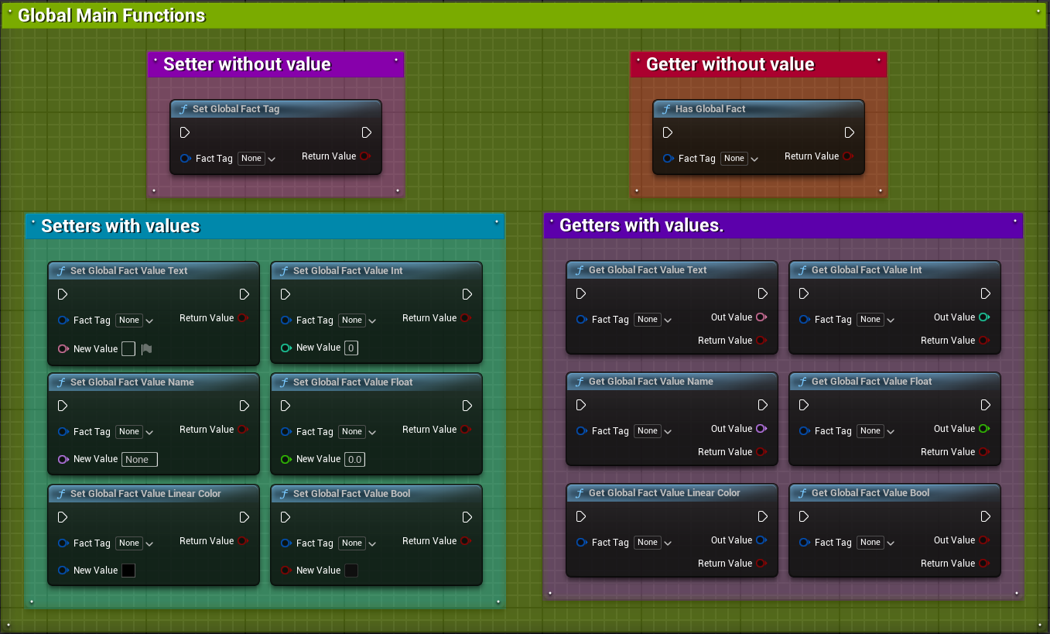This screenshot has height=634, width=1050.
Task: Click output exec pin on Has Global Fact
Action: [849, 132]
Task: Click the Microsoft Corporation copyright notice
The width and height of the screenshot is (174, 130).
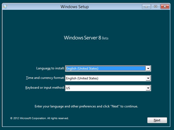Action: pos(39,118)
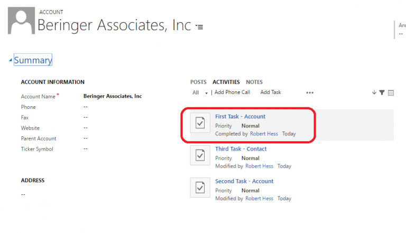
Task: Open the Third Task - Contact link
Action: click(x=241, y=149)
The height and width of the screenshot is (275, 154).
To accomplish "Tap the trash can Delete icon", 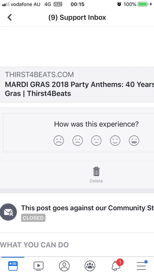I will pyautogui.click(x=96, y=171).
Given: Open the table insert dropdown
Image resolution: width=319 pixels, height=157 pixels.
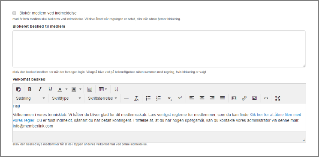Looking at the screenshot, I should (103, 89).
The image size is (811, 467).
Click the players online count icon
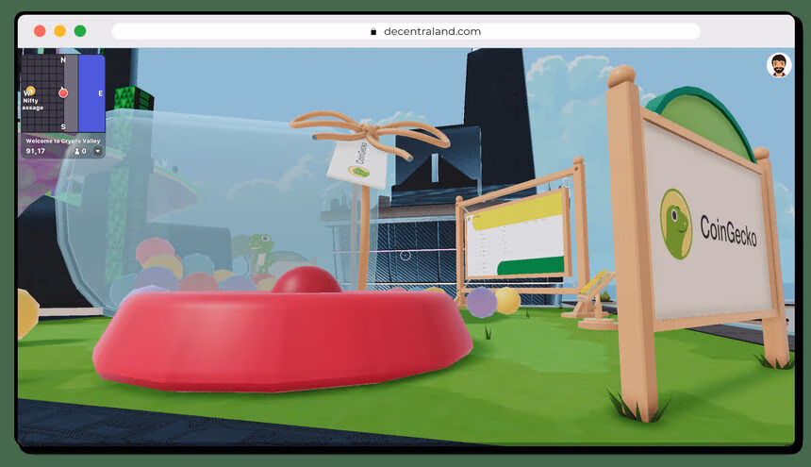pos(78,151)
========================
TASK OBJECTIVE —
In the copy, include exactly the lines from the one containing "Image resolution: width=319" through the last line of the records, and no pictures or other text.

OUTPUT OF THE EXERCISE —
Image resolution: width=319 pixels, height=157 pixels.
Looking at the screenshot, I should (103, 89).
The image size is (811, 467).
Click the players online count icon
pos(78,151)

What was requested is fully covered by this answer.